(Saved data entries)
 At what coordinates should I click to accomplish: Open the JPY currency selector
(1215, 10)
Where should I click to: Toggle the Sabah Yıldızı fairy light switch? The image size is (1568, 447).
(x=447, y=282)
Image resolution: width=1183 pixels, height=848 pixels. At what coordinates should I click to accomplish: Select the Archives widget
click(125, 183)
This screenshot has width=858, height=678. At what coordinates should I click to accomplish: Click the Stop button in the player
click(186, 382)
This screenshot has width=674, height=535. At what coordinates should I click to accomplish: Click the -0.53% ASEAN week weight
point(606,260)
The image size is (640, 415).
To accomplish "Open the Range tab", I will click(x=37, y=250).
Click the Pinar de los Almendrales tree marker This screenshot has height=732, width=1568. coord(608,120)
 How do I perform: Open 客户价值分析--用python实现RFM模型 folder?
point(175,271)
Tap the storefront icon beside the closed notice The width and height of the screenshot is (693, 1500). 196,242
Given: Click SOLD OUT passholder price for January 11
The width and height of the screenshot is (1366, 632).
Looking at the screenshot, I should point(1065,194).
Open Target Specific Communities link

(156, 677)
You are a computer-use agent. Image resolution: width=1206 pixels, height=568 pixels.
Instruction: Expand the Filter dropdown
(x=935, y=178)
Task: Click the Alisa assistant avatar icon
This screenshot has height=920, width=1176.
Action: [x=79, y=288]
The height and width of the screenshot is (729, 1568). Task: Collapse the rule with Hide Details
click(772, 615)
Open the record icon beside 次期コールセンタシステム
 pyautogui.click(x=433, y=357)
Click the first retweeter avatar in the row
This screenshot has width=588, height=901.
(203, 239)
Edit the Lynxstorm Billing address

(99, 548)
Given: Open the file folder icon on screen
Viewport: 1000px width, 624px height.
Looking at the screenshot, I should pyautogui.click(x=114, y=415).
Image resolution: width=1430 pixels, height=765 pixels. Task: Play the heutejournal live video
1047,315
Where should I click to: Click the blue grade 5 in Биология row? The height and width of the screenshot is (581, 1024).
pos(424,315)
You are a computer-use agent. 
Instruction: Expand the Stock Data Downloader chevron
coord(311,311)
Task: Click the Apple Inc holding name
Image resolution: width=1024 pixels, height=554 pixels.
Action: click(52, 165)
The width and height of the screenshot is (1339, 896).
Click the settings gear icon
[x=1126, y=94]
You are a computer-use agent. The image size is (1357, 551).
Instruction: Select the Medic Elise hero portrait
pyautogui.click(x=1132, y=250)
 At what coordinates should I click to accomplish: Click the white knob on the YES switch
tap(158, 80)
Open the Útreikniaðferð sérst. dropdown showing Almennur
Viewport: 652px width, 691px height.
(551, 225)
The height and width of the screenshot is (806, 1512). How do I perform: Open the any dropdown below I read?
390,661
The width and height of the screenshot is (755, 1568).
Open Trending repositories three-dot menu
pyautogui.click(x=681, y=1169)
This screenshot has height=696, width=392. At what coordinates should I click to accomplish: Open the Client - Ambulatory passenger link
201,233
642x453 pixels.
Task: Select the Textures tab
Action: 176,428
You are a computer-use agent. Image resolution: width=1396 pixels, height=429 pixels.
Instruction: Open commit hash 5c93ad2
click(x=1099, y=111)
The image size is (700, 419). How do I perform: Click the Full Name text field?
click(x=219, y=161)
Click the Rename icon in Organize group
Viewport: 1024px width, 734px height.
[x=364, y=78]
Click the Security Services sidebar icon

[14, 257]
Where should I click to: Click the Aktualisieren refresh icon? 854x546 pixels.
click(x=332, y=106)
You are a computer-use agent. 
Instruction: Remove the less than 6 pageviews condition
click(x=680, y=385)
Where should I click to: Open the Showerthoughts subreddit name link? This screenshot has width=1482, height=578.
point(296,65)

TASK GOAL
Please set down all of the data above again, matching it exactly.

COMPLETED EXERCISE
 At what coordinates should I click to accomplish: Open the JPY currency selector
(1215, 10)
Where should I click to: Toggle the Sabah Yıldızı fairy light switch? The image size is (1568, 447).
(x=447, y=282)
Image resolution: width=1183 pixels, height=848 pixels. At what coordinates should I click to accomplish: Select the Archives widget
click(125, 183)
This screenshot has width=858, height=678. At what coordinates should I click to accomplish: Click the Stop button in the player
click(186, 382)
This screenshot has width=674, height=535. At what coordinates should I click to accomplish: Click the -0.53% ASEAN week weight
point(606,260)
The image size is (640, 415).
To accomplish "Open the Range tab", I will click(x=37, y=250).
Click the Pinar de los Almendrales tree marker This screenshot has height=732, width=1568. coord(608,120)
 How do I perform: Open 客户价值分析--用python实现RFM模型 folder?
point(175,271)
Tap the storefront icon beside the closed notice The width and height of the screenshot is (693, 1500). 196,242
Given: Click SOLD OUT passholder price for January 11
The width and height of the screenshot is (1366, 632).
Looking at the screenshot, I should point(1065,194).
Open Target Specific Communities link

(156, 677)
You are a computer-use agent. Image resolution: width=1206 pixels, height=568 pixels.
Instruction: Expand the Filter dropdown
(x=935, y=178)
Task: Click the Alisa assistant avatar icon
This screenshot has height=920, width=1176.
Action: [x=79, y=288]
The height and width of the screenshot is (729, 1568). Task: Collapse the rule with Hide Details
click(772, 615)
Open the record icon beside 次期コールセンタシステム
 pyautogui.click(x=433, y=357)
Click the first retweeter avatar in the row
This screenshot has width=588, height=901.
(203, 239)
Edit the Lynxstorm Billing address

(99, 548)
Given: Open the file folder icon on screen
Viewport: 1000px width, 624px height.
Looking at the screenshot, I should pyautogui.click(x=114, y=415).
Image resolution: width=1430 pixels, height=765 pixels. Task: Play the heutejournal live video
1047,315
Where should I click to: Click the blue grade 5 in Биология row? The height and width of the screenshot is (581, 1024).
pos(424,315)
You are a computer-use agent. 
Instruction: Expand the Stock Data Downloader chevron
coord(311,311)
Task: Click the Apple Inc holding name
Image resolution: width=1024 pixels, height=554 pixels.
Action: click(52, 165)
The width and height of the screenshot is (1339, 896).
Click the settings gear icon
[x=1126, y=94]
You are a computer-use agent. The image size is (1357, 551).
Instruction: Select the Medic Elise hero portrait
pyautogui.click(x=1132, y=250)
 At what coordinates should I click to accomplish: Click the white knob on the YES switch
tap(158, 80)
Open the Útreikniaðferð sérst. dropdown showing Almennur
Viewport: 652px width, 691px height.
(551, 225)
The height and width of the screenshot is (806, 1512). How do I perform: Open the any dropdown below I read?
390,661
The width and height of the screenshot is (755, 1568).
Open Trending repositories three-dot menu
pyautogui.click(x=681, y=1169)
This screenshot has height=696, width=392. At what coordinates should I click to accomplish: Open the Client - Ambulatory passenger link
201,233
642x453 pixels.
Task: Select the Textures tab
Action: 176,428
You are a computer-use agent. Image resolution: width=1396 pixels, height=429 pixels.
Instruction: Open commit hash 5c93ad2
click(x=1099, y=111)
The image size is (700, 419). How do I perform: Click the Full Name text field?
click(x=219, y=161)
Click the Rename icon in Organize group
Viewport: 1024px width, 734px height.
[x=364, y=78]
Click the Security Services sidebar icon

[14, 257]
Where should I click to: Click the Aktualisieren refresh icon? 854x546 pixels.
click(x=332, y=106)
You are a computer-use agent. 
Instruction: Remove the less than 6 pageviews condition
click(x=680, y=385)
Where should I click to: Open the Showerthoughts subreddit name link? This screenshot has width=1482, height=578.
point(296,65)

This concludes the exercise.